Prior to connecting any of the contacting devices of the invention to the conductor, the latter can be heated locally to soften the polymeric layer and facilitate insertion of the barbs. The devices 50,60 can be shot into the polymeric layer using a tool similar to a nail gun.

The contacting devices of the invention provide a large number of uniformly distributed points of contact on the external semiconductive layer and adhere well thereto. This guarantees a low and uniform current density, if earth current flows. Electrical contact is established easily and rapidly and remains stable over a long period of time.

The conductor of the invention may alternatively be a superconductor in which the central conductive means comprises

superconductive material.

The electrical insulation of an electrical conductor according to the invention is intended to be able to handle very high voltages, e. g. up to 800 kV or higher, and the consequent electric and thermal loads which may arise at these voltages. By way of example, electrical conductors according to the invention may comprise windings of power transformers having rated powers from a few hundred kVA up to more than 1000 MVA and with rated voltages from 3-4 kV up to very high transmission voltages of from 400-800 kV or more. At high operating voltages, partial discharges, or PD, constitute a serious problem for known insulation systems. If cavities or pores are present in the insulation, internal corona discharge may arise whereby the insulating material is gradually degraded eventually leading to breakdown of the insulation.

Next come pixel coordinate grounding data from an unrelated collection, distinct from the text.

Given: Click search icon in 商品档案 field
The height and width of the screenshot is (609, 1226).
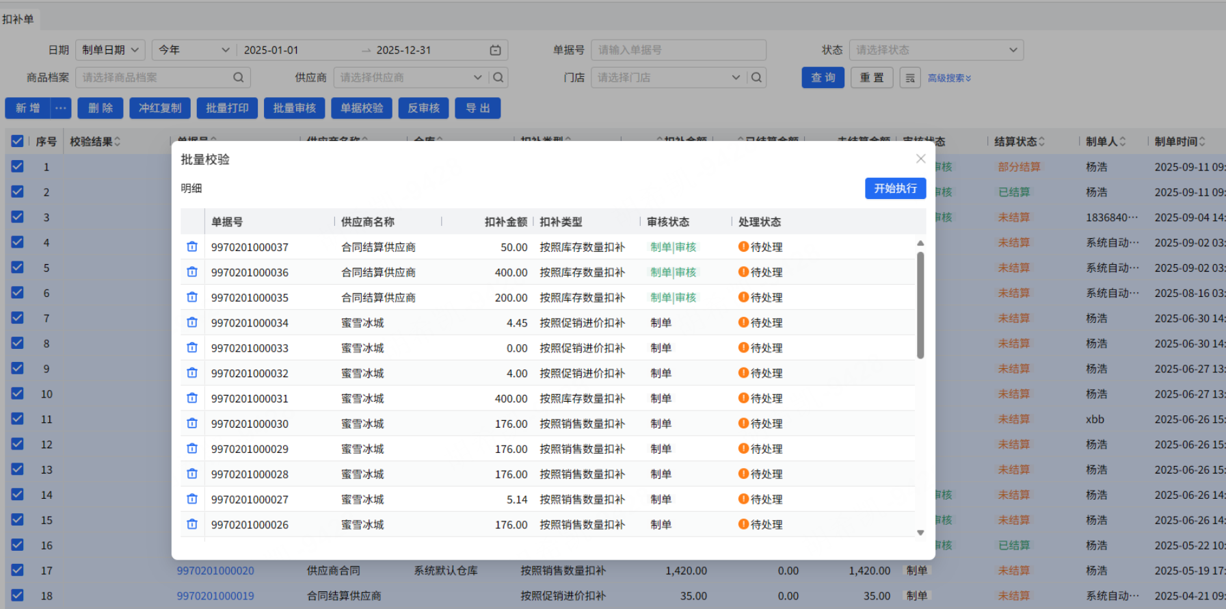Looking at the screenshot, I should (238, 77).
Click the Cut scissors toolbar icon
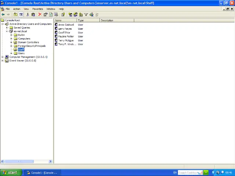Screen dimensions: 235x176 coord(28,15)
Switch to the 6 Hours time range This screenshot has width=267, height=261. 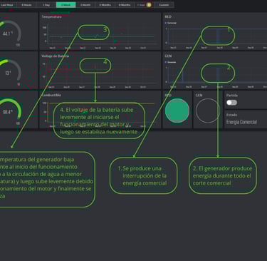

The electric load on the electrical insulation in use of an electrical conductor according to the present invention is reduced by ensuring that the inner layer of (semi) conductive material of the insulation system is at substantially the same electric potential as conductors of the central electrically conductive means which it surrounds and the (semi) conductive outer layer is at a controlled, e. g. earth, potential. Thus the electric field in the electrically insulating layer between these inner and outer layers is distributed substantially uniformly over the thickness of the intermediate layer. By having materials with similar thermal properties and with few defects in these layers of the insulation system, the possibility of PD is reduced at given operating voltages. The electrical conductor can thus be designed to withstand very high operating voltages, typically up to 800 kV or higher.